8 de agosto de 2021

Parlamentarismo sudamericano


El pasado 28 de julio, coincidiendo con los 200 años de su independencia, asumió la presidencia del Perú Pedro Castillo. Sea quien sea Castillo, creo que hay que darle tiempo para saber quién es realmente cualquier candidato que empieza la andadura de su mandato. Dicen que por lo menos cien días, pero quizá sean más todavía y siempre se puede dar la vuelta la tortilla a los seis meses, a los nueve, a los doce o a los quince...

Pero lo que quiero resaltar hoy no es la joven presidencia de Castillo, que todavía sería prematuro juzgar, sino recordar la paridad notable entre los dos candidatos a la segunda vuelta: en el conteo oficial, la diferencia entre Castillo y Keiko Fujimori fue de 26 centésimas de un punto porcentual (44.263 votos). Es cierto que la primera vuelta mostró una gran polarización de partidos, pero para eso mismo es la segunda: para darle poder indiscutido al candidato que se imponga después de la polarización de la primera. La macana es que en el Perú el tiro les salió por la culata, porque tanta paridad solo constata que el país está dividido en dos bandos opuestos que parecen irreconciliables, con candidatos para colmo bastante extremos en sus posiciones.

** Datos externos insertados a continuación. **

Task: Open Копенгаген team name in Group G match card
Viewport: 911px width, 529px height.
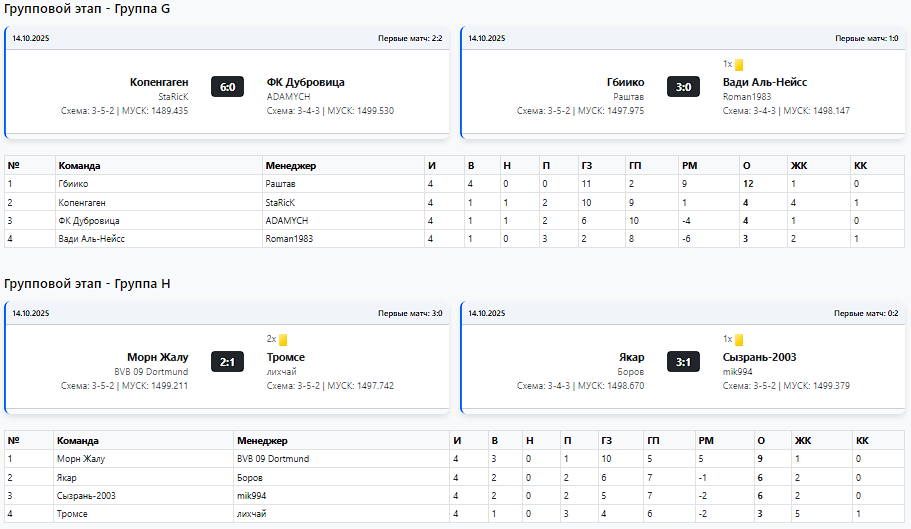Action: [159, 82]
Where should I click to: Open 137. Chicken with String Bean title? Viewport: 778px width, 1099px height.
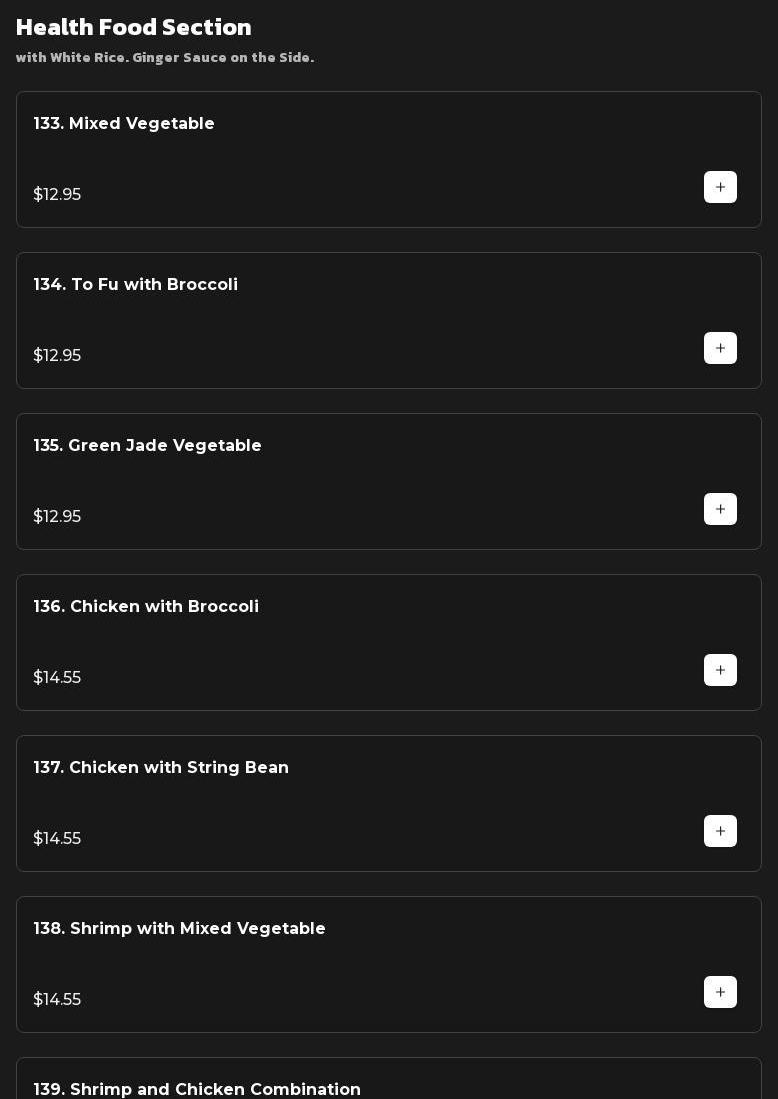pyautogui.click(x=161, y=767)
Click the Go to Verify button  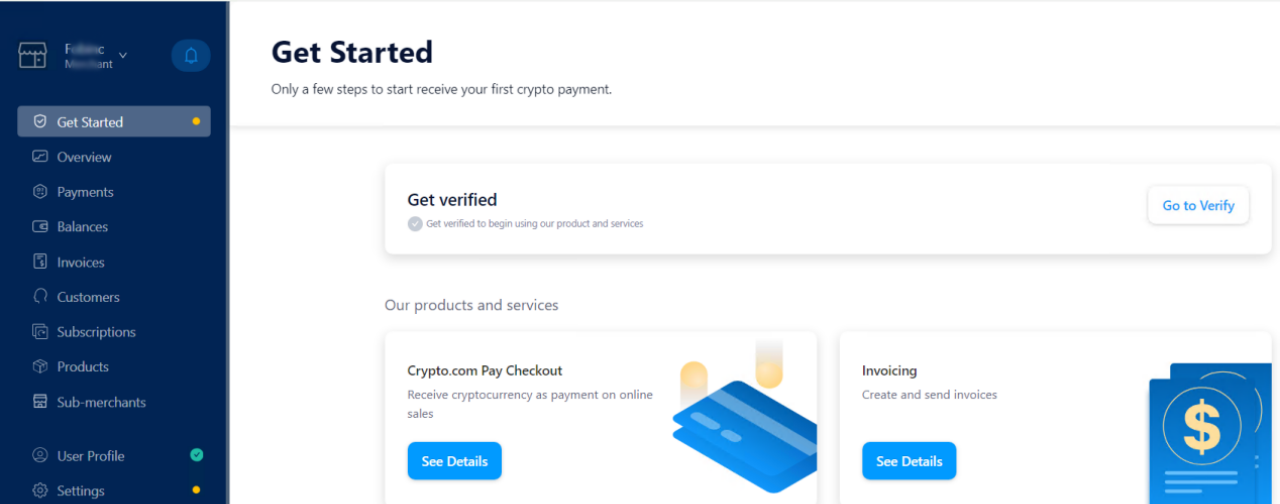1198,205
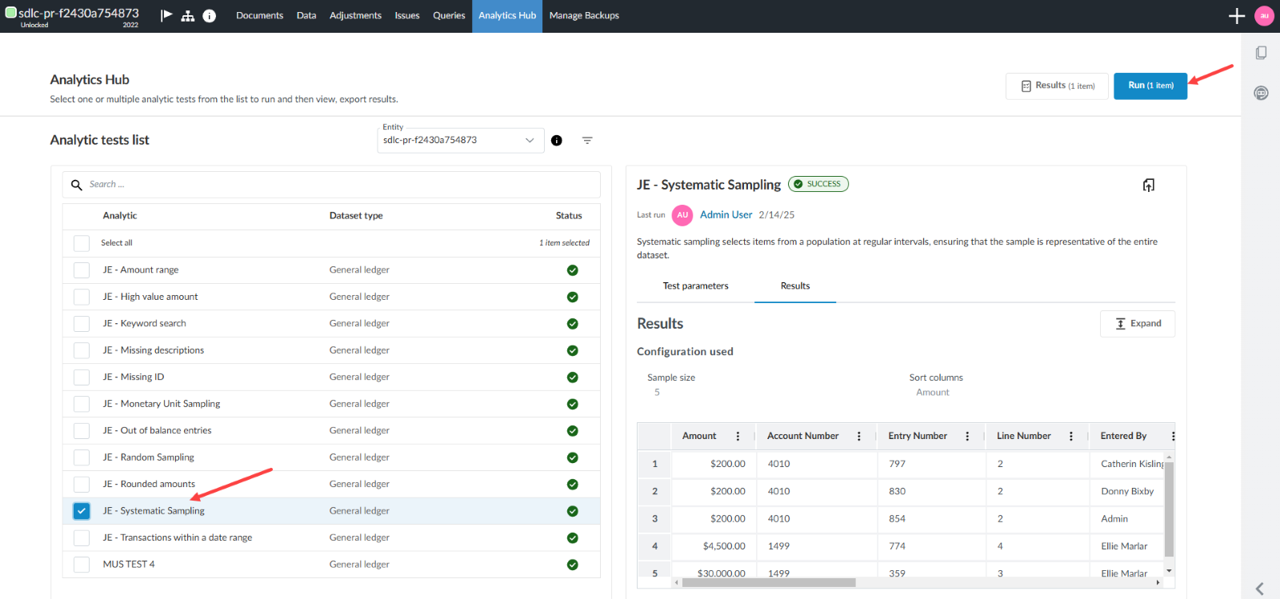This screenshot has height=599, width=1280.
Task: Click the Run (1 item) button
Action: [1150, 86]
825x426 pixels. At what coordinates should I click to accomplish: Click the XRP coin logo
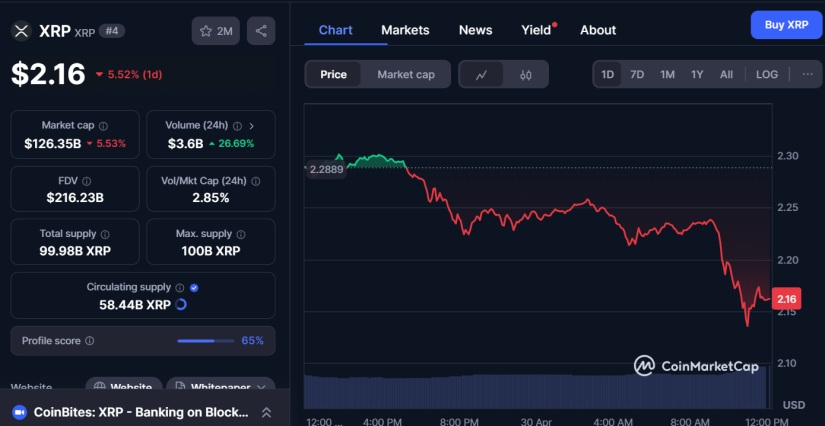[21, 31]
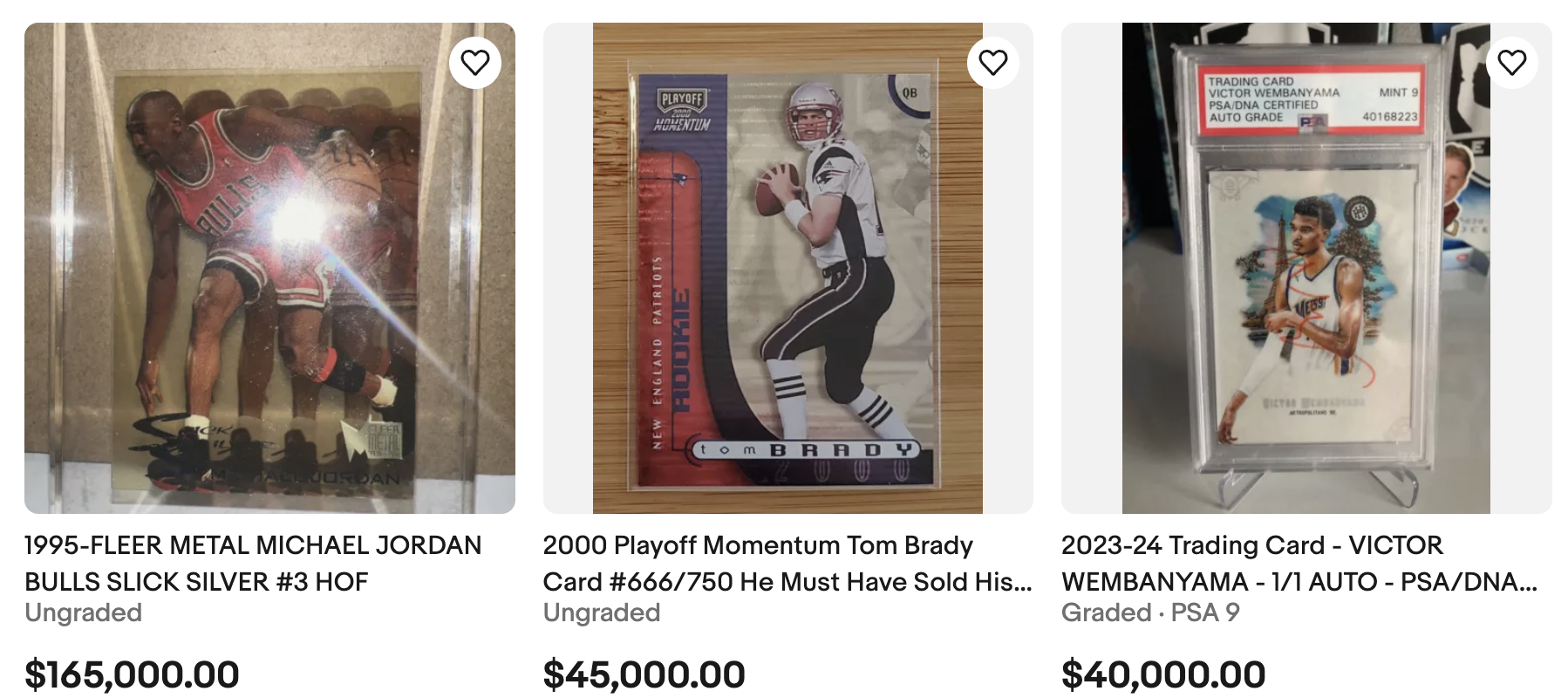1568x698 pixels.
Task: Select the $165,000.00 price text
Action: [131, 674]
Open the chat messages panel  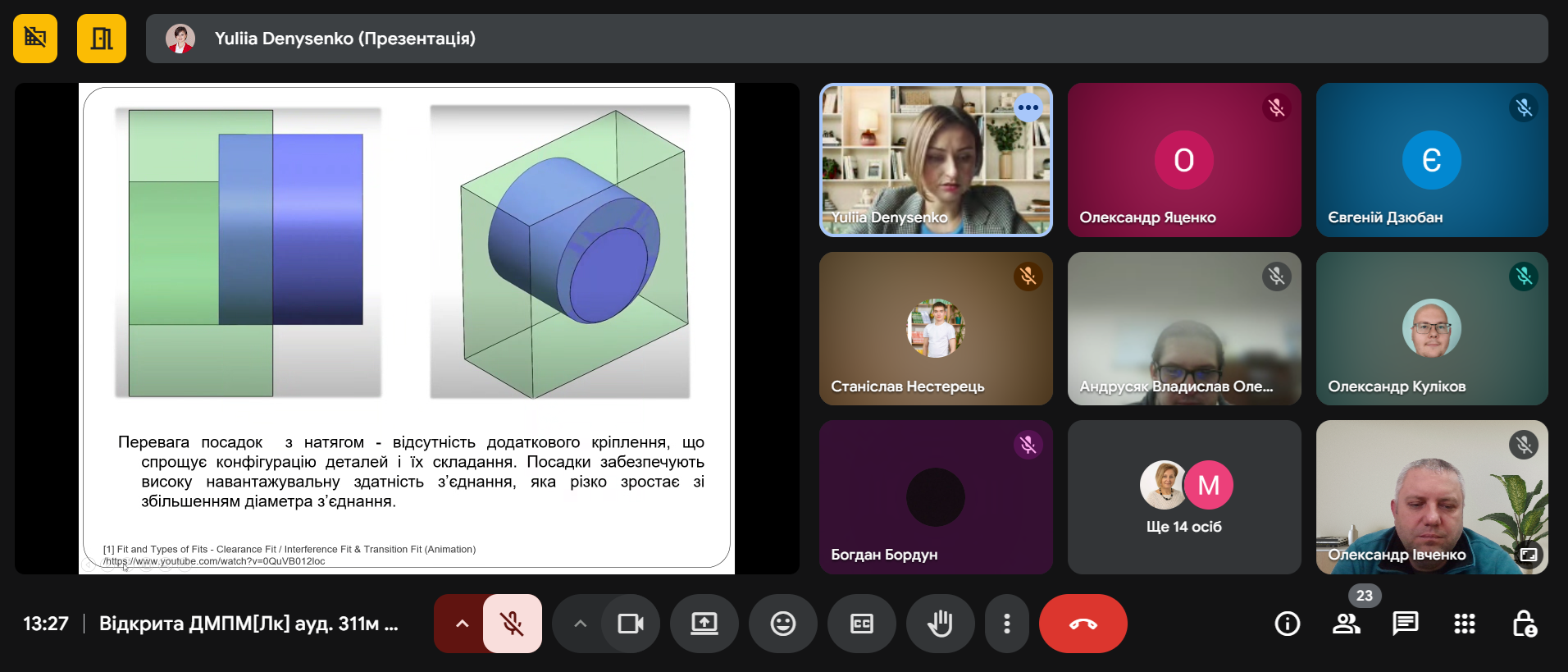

Un país se vuelve ingobernable con una división tan marcada y tan pareja entre dos modelos opuestos. De hecho, el Perú viene de crisis en crisis hace unos años y todo parece indicar que la arremetida populista de Castillo va a prolongar esa sucesión de crisis. Lo mismo está ocurriendo en otros países de nuestra América. Y la Argentina no parece lejana a una crisis parecida si seguimos mitad y mitad a ambos lados de una grieta cada día más ancha y más profunda.

En el sistema presidencial –copiado de los Estados Unidos, y compartido con distintas variantes, por todos los países de nuestra América– el que gana impone su modelo, aunque sea el contrario del que quiere la otra mitad del país. El problema está en que no tienen nada que ver las diferencias entre nuestros modelos y los que se disputan desde George Washington el poder en los Estados Unidos. En nuestros países el contrapeso del Congreso apenas puede impedir algunas arbitrariedades en materia impositiva y de fondo, pero es tal el poder del presidente, de hecho y de derecho, que puede llevarnos a las antípodas de donde estaba durante el gobierno anterior. Basta con mencionar los decretos de necesidad y urgencia, las relaciones exteriores, la administración de las obras públicas o la comandancia de las Fuerzas Armadas...

La democracia republicana supone la convivencia pacífica de los que piensan distinto y no la imposición a las minorías de las ideas de las mayorías. Y aunque la minoría fuera solo una persona, deben convivir sin drama mayorías y minorías.

Es el momento de plantearse el sistema parlamentario europeo, que considero mucho más adecuado a nuestras repúblicas sudamericanas. El parlamentarismo fue instaurado por los ingleses desde 1688 –con antecedentes desde el siglo XIV–, que permite arreglar todas las diferencias entre los contrincantes y formar un gobierno proporcional al disenso de los propios ciudadanos. Hoy rige –sobre todo y con gran eficacia– en indiscutidas democracias europeas.

Chile puede ser el primer país que se lo plantee en su asamblea constituyente que acaba de ponerse a trabajar. Ojalá sea el puntapié inicial del parlamentarismo en nuestra América. Pero además creo que en la Argentina no hay ningún obstáculo para que sea una provincia la que empiece esa reforma tan necesaria. Nuestra Constitución no obliga a las provincias a darse un sistema presidencialista o parlamentario. Basta que sus constituciones establezcan democracias republicanas representativas y que aseguren la autonomía municipal.